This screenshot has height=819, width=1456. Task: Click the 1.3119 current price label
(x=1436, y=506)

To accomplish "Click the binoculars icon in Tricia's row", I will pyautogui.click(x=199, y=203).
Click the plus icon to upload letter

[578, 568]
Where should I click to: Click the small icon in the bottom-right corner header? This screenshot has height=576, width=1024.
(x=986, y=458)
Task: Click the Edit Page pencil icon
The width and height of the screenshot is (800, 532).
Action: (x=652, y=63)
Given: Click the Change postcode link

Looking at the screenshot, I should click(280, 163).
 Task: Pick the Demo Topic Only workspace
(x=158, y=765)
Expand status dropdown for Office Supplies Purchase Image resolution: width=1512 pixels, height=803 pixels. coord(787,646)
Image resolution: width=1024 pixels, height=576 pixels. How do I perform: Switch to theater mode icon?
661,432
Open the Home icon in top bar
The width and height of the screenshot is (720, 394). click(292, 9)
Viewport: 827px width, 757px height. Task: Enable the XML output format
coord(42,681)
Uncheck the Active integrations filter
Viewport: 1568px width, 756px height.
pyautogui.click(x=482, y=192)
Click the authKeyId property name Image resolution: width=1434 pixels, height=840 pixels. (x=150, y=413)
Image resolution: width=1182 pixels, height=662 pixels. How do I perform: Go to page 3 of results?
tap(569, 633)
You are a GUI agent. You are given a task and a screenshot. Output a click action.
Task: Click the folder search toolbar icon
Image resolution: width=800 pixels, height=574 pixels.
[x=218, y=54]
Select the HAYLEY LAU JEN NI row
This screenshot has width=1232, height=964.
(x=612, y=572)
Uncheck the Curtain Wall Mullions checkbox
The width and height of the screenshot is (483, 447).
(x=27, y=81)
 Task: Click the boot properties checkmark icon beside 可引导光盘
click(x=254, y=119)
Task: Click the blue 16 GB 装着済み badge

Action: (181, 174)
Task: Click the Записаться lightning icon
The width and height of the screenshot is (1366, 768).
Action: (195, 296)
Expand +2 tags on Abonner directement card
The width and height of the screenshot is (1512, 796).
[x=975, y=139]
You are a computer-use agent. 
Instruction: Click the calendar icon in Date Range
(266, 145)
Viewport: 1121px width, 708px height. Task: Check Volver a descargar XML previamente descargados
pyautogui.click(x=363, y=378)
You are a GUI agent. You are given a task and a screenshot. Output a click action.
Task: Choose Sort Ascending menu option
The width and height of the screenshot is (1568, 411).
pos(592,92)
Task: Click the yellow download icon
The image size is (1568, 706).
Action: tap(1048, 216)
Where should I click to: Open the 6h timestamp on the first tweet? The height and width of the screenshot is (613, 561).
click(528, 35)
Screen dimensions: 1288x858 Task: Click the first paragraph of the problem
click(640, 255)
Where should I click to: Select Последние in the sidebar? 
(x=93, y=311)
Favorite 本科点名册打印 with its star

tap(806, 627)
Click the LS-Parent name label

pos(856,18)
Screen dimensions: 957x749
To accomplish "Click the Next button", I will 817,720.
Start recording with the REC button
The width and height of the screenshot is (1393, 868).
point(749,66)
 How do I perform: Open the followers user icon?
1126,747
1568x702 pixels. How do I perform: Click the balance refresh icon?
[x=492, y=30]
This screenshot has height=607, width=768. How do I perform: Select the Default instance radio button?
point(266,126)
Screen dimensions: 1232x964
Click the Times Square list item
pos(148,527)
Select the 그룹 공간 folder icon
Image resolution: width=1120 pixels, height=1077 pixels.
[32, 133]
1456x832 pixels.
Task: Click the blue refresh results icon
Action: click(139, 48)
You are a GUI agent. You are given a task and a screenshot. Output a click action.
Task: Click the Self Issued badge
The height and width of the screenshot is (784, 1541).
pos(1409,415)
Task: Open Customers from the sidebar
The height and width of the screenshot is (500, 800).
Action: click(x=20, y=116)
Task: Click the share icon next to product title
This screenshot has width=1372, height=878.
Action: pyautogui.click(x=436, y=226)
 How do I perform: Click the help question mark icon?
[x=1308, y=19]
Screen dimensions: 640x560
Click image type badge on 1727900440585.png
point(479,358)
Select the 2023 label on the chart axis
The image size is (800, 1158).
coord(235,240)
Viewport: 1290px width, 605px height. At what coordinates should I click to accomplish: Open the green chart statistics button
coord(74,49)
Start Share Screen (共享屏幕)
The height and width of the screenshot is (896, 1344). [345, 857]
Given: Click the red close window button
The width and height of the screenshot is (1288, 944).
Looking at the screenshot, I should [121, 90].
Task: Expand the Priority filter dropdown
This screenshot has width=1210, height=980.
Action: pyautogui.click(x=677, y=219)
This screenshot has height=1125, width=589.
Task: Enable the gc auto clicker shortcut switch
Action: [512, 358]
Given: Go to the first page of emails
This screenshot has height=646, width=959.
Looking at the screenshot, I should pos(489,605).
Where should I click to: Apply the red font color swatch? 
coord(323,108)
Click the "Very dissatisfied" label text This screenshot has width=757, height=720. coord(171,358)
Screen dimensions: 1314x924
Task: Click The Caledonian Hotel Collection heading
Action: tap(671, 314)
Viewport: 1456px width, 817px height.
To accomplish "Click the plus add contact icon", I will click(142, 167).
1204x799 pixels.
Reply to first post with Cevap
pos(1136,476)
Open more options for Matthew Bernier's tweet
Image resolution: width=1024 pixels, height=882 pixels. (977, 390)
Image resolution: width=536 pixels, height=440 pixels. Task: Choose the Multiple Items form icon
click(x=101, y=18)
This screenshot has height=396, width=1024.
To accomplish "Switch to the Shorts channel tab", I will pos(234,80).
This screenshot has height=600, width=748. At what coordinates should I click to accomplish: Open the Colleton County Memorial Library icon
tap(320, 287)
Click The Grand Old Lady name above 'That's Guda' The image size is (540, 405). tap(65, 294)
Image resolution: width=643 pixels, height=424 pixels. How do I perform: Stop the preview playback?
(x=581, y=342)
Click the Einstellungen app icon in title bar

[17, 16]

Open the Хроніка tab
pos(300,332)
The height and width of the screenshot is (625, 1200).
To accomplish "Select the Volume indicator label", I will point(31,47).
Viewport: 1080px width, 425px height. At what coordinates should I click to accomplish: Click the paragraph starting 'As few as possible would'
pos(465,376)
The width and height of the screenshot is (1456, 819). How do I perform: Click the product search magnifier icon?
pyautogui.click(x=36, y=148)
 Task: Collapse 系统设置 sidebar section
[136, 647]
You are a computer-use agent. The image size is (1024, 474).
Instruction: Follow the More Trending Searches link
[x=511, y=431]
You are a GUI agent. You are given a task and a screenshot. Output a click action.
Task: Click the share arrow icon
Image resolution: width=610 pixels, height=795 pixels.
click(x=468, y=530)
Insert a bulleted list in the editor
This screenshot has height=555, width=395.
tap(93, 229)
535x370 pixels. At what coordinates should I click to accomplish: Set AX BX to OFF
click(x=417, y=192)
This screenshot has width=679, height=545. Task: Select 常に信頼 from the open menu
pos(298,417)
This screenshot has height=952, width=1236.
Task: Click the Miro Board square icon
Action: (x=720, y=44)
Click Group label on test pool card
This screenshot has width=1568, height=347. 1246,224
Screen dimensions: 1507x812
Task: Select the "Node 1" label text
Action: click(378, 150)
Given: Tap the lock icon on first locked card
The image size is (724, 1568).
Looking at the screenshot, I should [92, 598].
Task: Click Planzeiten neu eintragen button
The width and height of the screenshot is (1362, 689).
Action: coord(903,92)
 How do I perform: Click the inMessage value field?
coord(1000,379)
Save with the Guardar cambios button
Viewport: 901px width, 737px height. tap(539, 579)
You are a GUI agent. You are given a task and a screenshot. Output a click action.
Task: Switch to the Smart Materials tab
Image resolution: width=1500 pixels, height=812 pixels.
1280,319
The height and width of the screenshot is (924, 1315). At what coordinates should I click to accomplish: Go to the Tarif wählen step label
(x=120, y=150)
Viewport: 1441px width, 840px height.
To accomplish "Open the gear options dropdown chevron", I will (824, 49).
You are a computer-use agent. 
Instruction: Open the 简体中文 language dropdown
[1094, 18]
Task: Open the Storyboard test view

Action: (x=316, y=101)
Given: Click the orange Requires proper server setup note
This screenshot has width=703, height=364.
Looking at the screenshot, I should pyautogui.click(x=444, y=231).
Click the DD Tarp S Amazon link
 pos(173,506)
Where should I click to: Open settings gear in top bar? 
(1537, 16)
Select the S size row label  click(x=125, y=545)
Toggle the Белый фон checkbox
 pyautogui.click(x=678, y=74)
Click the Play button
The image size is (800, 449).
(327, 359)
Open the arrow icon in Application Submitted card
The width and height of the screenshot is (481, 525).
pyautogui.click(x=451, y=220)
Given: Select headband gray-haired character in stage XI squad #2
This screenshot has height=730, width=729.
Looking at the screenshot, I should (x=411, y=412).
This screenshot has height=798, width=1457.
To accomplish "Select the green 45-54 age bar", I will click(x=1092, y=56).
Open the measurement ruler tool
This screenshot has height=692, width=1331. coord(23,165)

WHAT THE EXERCISE ASKS: Return the lines of the entries above exactly as they appear, beginning at the first line of the entries and stopping after the line that contains "Expand status dropdown".

SOLVED EXERCISE:
This screenshot has height=819, width=1456. Task: Click the 1.3119 current price label
(x=1436, y=506)

To accomplish "Click the binoculars icon in Tricia's row", I will pyautogui.click(x=199, y=203).
Click the plus icon to upload letter

[578, 568]
Where should I click to: Click the small icon in the bottom-right corner header? This screenshot has height=576, width=1024.
(x=986, y=458)
Task: Click the Edit Page pencil icon
The width and height of the screenshot is (800, 532).
Action: (x=652, y=63)
Given: Click the Change postcode link

Looking at the screenshot, I should click(280, 163).
 Task: Pick the Demo Topic Only workspace
(x=158, y=765)
Expand status dropdown for Office Supplies Purchase Image resolution: width=1512 pixels, height=803 pixels. coord(787,646)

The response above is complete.